Grid Reference: TG 350 128

GPS Coordinates: 52.662031, 1.4750810

what3words: apprehend.newspaper.calm

Size: 1.5 ha (3.7 acres).

Parish: South Walsham

Owned By: Norfolk County Council

Access Parking: Open to the public. Walsham Fen borders Jary’s Meadow to the south and is adjacent to the Panxworth-Hemblington green lane which runs north/south. Limited parking is available at the south end of the bridleway at Hemblington, entailing an enjoyable 1.5 km walk to site; parking is very restricted at the north end of the bridleway.

Underfoot: Good all round the site via a boardwalk completed in 2005. Please take care if going off the boardwalk as whole area can be wet and boggy.

Habitats: Fen-meadow, tall-herb fen, stream, ditches, ponds, carr and scrub.

Main Conservation Interest: Wetland habitats including floristically-rich fen-meadow.

Conservation Status: Local Nature Reserve (notified and opened in 1989) and a County Wildlife Site (since 2003).

Management: Areas managed by BADCOG since 1986 on behalf of NCC Countryside Team. NCC management plan for the fen.

Description: Walsham Fen has a history of rough summer grazing. Cattle and horses were free to graze over the fen and the vegetation was regularly mown to increase the amount of palatable grass and decrease the amount of sedge. The course grasses, rushes and sedge, once cut, were used as marsh litter and hay. The beds of Norfolk reed here were never very extensive and were of too poor quality for thatching. In an attempt to improve grazing, further drainage ditches were dug before the First World War, these being dug by hand and kept open with thorn and willow faggots laid along the sides.

During and after the Second World War a tracked excavator was used. However, drainage reduced the volume of water beneath the peat causing it to shrink and its levels to drop. When the Internal Drainage Board abandoned the main drain in the early 1980s the surface of the fen began to flood as the unattended drain became choked with vegetation. The fen became wetter and wetter and virtually unusable. Without grazing, it was quickly smothered by tall rank vegetation. The fen lay derelict for two years, used only for shooting, before its potential for nature conservation was recognised.

Today, a circular boardwalk provides access around most of the site and a hide near the entrance provides views over the nearby pond, reedbed and fen-meadow. A viewing platform also gives views along the dyke on the north side.

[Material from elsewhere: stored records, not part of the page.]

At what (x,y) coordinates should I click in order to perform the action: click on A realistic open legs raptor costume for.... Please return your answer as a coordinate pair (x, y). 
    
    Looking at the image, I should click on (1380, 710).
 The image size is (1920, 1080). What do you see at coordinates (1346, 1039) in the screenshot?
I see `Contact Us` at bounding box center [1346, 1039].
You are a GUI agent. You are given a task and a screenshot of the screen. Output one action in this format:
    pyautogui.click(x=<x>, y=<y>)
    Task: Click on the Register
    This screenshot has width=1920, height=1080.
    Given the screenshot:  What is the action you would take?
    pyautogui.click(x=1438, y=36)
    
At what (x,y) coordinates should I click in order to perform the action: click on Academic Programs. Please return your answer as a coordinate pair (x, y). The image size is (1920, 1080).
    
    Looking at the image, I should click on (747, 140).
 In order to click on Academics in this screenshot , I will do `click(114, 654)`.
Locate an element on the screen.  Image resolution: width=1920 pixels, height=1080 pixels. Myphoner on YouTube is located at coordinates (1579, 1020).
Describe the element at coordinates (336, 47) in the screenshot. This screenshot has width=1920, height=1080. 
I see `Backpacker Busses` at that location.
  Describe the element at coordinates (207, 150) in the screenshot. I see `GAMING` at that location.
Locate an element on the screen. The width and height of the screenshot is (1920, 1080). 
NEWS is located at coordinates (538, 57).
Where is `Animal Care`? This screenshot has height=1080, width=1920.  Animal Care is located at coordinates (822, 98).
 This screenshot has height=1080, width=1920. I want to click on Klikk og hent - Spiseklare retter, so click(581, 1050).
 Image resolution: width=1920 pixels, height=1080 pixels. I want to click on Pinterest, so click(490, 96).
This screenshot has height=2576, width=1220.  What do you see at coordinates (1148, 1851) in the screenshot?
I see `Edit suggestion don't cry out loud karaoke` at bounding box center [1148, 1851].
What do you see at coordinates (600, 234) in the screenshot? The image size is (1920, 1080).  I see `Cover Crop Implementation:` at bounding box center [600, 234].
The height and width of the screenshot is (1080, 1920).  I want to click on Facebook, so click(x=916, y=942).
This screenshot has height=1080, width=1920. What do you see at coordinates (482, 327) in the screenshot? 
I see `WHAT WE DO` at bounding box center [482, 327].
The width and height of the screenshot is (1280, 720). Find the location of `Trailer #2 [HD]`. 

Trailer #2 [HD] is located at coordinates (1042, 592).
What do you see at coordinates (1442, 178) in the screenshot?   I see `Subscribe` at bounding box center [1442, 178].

This is a diverse site supporting several habitat types over a small area which include tall-herb fen and fen-meadow, scrub, ponds, ditches and a flowing stream which forms the northern boundary. Large areas are dominated by common reed and reed sweet-grass, with a fen-meadow community at the heart of the reserve supporting a species-rich flora, including southern marsh-orchid (see here for annual orchid counts), common marsh-bedstraw, greater bird’s-foot-trefoil, marsh-marigold, marsh thistle, water mint, yellow rattle, wild angelica, hemp-agrimony, meadowsweet, blunt-flowered rush, branched bur-reed, lesser pond-sedge and marsh horsetail. The stream forms an interesting and attractive boundary. It has a variable flow and depth, and supports abundant water-starwort with alder and greater tussock-sedge at the edges. Lines of mature trees, carr woodland and scrub form the remaining boundaries and are invaluable for foraging birds, including willow warbler and siskin, and insects such as hawking dragonflies.

Walsham Fen boasts an impressive fauna which includes Chinese water deer, water vole, woodcock, common snipe, woodpeckers, warblers (including Cetti’s), grass snake, common frog, hornet, dark bush-cricket, short-winged cone-head (also a cricket) and glow-worm. At least 15 species of butterfly and 10 species of dragonfly have been recorded to date.

The current labour-intensive management regime is aimed at mimicking grazing to maintain the open tall-herb fen and fen-meadow. The fen-meadow is given priority and is mown annually to prevent the process of drying out and colonisation by coarse herbs, grasses and scrub. Other areas are also cut including the reed which is cut in winter on a two year rotation. Two ponds were excavated in 1989 at the eastern end of the site; these have been rapidly colonised by an aquatic flora and fauna. Just as at Howes Meadow, the site requires constant input, with several work parties taking place each year. The reintroduction of grazing would enhance the site’s conservation value and also reduce the need for such labour intensive workload.

In 1988 BADCOG won an award from the Shell UK ‘Better Britain’ Campaign in recognition of our work on Walsham Fen.

When to Visit: In early spring for marsh-marigold and in June for southern marsh-orchid. Sunny days in spring and summer are good for butterflies and dragonflies, July/August for glow-worms. Winter is a good time to see Chinese water deer and birds including woodcock and flocks of siskins.